I. Les discussions sur les effets secondaires

Cette polémique est née en France où l'on a invoqué une vaccination récente contre l'hé­patite B dans la survenue d'une poussée de maladie auto-immune neurologique, et parti­culièrement de sclérose en plaques. Mais des données importantes doivent être rappelées. Les poussées de sclérose en plaques peuvent être déclenchées par de mul­tiples facteurs, infection, maladie inflammatoi­re, mais aussi dépression (la dépression modi­fie le nombre de cellules immunologiquement compétentes circulantes).

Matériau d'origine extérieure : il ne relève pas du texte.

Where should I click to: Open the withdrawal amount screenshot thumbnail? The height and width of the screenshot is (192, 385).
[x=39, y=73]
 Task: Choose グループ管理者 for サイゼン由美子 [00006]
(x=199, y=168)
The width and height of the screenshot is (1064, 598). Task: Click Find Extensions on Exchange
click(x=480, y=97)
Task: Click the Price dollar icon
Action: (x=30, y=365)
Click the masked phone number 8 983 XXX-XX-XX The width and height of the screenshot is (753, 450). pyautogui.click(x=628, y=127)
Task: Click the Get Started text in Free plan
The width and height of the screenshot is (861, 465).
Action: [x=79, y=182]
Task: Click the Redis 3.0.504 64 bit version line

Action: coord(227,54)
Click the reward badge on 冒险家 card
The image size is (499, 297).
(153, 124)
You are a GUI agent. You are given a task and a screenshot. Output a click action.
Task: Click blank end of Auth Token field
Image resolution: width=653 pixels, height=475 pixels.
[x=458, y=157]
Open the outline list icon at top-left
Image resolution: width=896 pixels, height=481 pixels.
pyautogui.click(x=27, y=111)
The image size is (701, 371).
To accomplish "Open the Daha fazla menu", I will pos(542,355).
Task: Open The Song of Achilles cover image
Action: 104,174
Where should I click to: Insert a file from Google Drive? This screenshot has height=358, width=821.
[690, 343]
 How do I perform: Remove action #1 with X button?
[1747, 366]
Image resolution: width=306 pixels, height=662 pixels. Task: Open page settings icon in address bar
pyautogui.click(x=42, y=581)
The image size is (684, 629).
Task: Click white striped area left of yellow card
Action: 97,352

Théoriquement, on peut supposer que les modifications immuni­taires induites par un vaccin quelconque pour­raient avoir une action, mais aucun argument épidémiologique n'est venu conforter cette théorie. Les poussées des maladies auto­immunes chez les patients adultes sont distri­buées au hasard et ne sont pas liées à la pra­tique d'un vaccin. Les surveillances épidémio­logiques françaises et européennes n'ont mon­tré aucun lien entre vaccination anti-hépatite B et sclérose en plaques, et surtout une très importante étude nord-américaine parue à la fin de l'année 2000 montrait qu'il n'y avait aucun lien entre vaccination et poussée de maladie (en particulier neurologique). Surtout, chez l'enfant, jamais aucune poussée de maladie neurologique n'a été évoquée. Cependant, la polémique autour des accidents secondaires éventuels du vaccin a été très médiatisée, conduisant les autorités à des posi­tions contestables. Les médecins scolaires ne vaccinent plus les adolescents en France, alors que les instructions officielles conseillent de les vacciner !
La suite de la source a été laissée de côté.